> _Brief_:
Reproduce the whole profile of Carolyn Rodriguez below word for word.

> _Extract provided_:
((

Carolyn Rodriguez, M.D., Ph.D.
Stanford University, School of Medicine

Assistant Professor, Department of Psychiatry and Behavioral Sciences

Director, Translational OCD Research Program

2009, 2014 Young Investigator Grantee

Dr. Rodriguez utilizes an interdisciplinary approach to finding treatment for patients suffering from compulsive behaviors such as Obsessive-Compulsive Disorder (OCD) and hoarding disorder. Her numerous studies aim to gain understanding of these behaviors at multiple levels of analysis (from molecule to behavior).

On the OCD front, Dr. Rodriguez is focusing on the ability of ketamine, an NMDA receptor antagonist, to quickly and effectively quell obsessive thoughts. She is using a variety of imaging techniques to observe the effects of ketamine on neurotransmitter systems and brain activity in human patients, as well as investigating the benefits of combining ketamine administration with therapy. She is also investigating the use of intranasal drug delivery for fast-acting treatments.

))

Collected data:
((

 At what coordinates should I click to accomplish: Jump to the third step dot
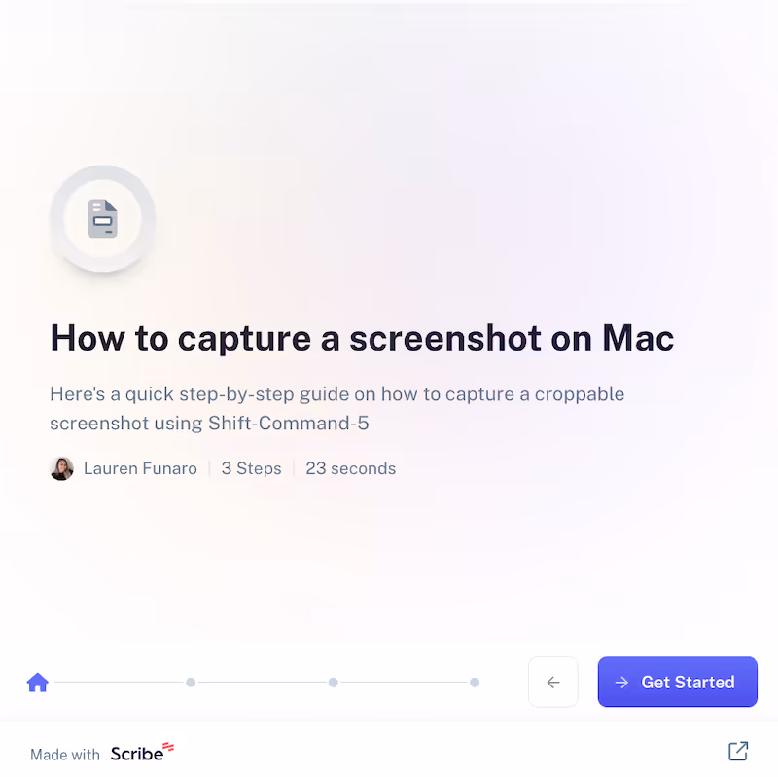pos(475,683)
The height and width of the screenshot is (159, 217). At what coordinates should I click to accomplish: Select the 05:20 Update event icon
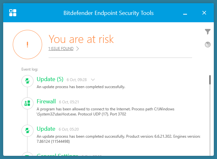tap(27, 130)
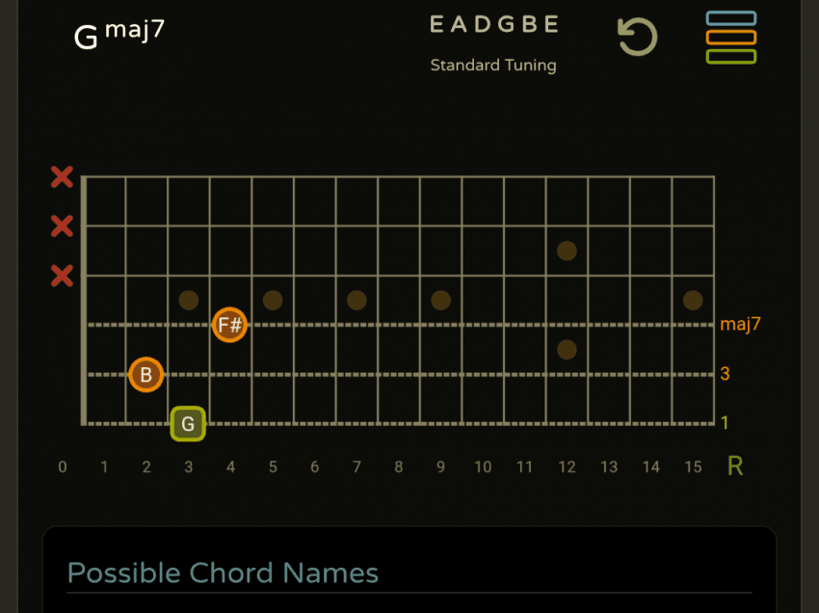Click the maj7 interval label
Viewport: 819px width, 613px height.
click(740, 324)
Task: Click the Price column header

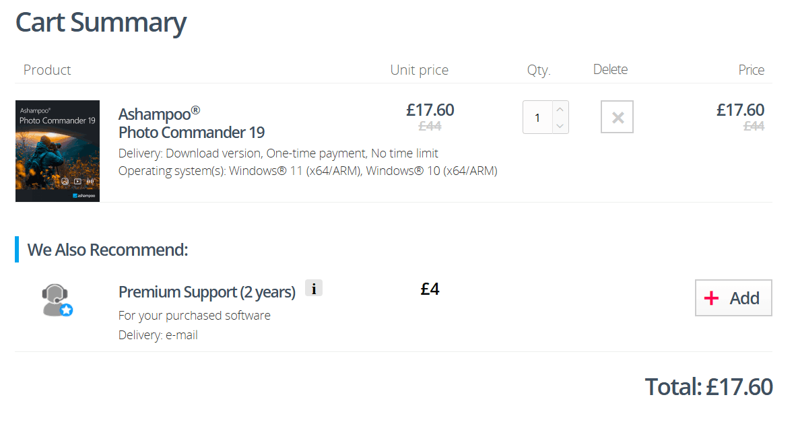Action: coord(751,70)
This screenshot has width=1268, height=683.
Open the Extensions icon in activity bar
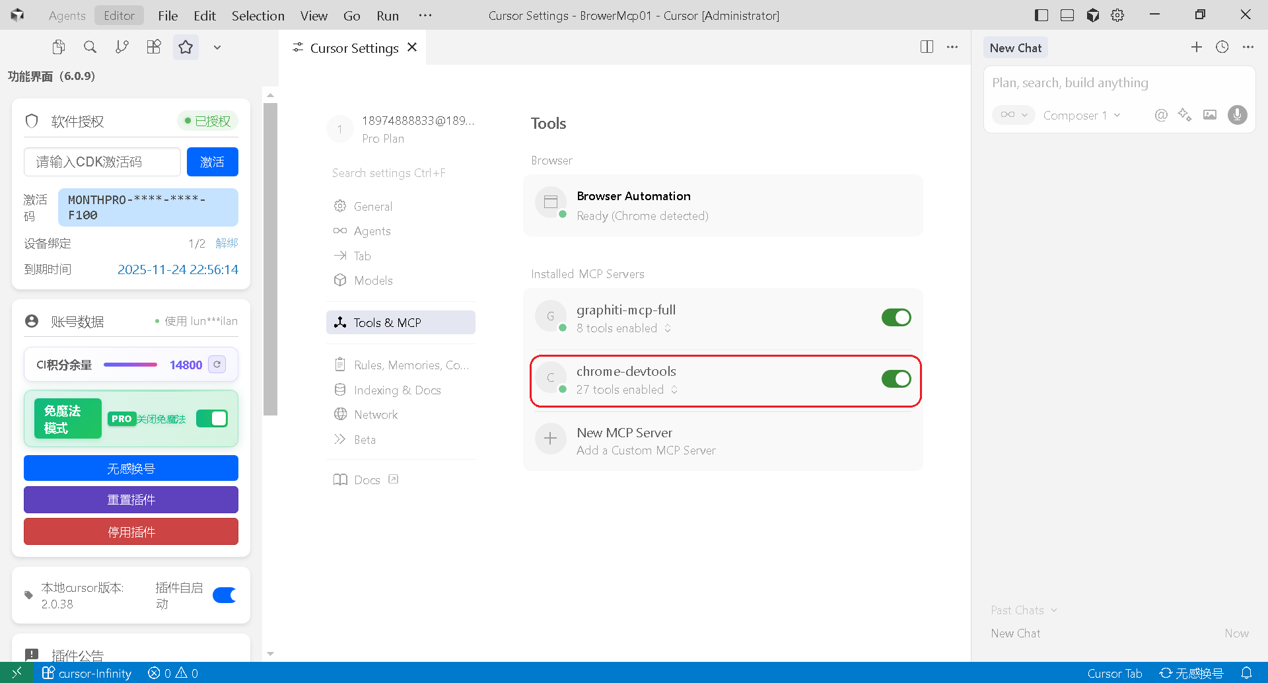click(x=154, y=47)
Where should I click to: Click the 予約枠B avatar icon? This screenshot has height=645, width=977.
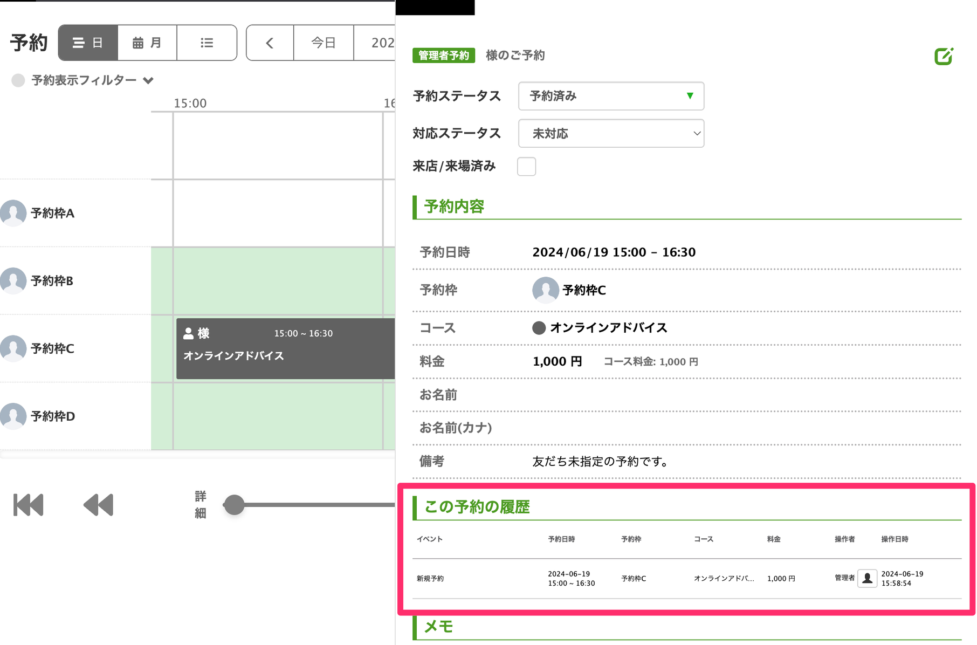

))

> _Reply to the exercise_:
Carolyn Rodriguez, M.D., Ph.D.
Stanford University, School of Medicine

Assistant Professor, Department of Psychiatry and Behavioral Sciences

Director, Translational OCD Research Program

2009, 2014 Young Investigator Grantee

Dr. Rodriguez utilizes an interdisciplinary approach to finding treatment for patients suffering from compulsive behaviors such as Obsessive-Compulsive Disorder (OCD) and hoarding disorder. Her numerous studies aim to gain understanding of these behaviors at multiple levels of analysis (from molecule to behavior).

On the OCD front, Dr. Rodriguez is focusing on the ability of ketamine, an NMDA receptor antagonist, to quickly and effectively quell obsessive thoughts. She is using a variety of imaging techniques to observe the effects of ketamine on neurotransmitter systems and brain activity in human patients, as well as investigating the benefits of combining ketamine administration with therapy. She is also investigating the use of intranasal drug delivery for fast-acting treatments.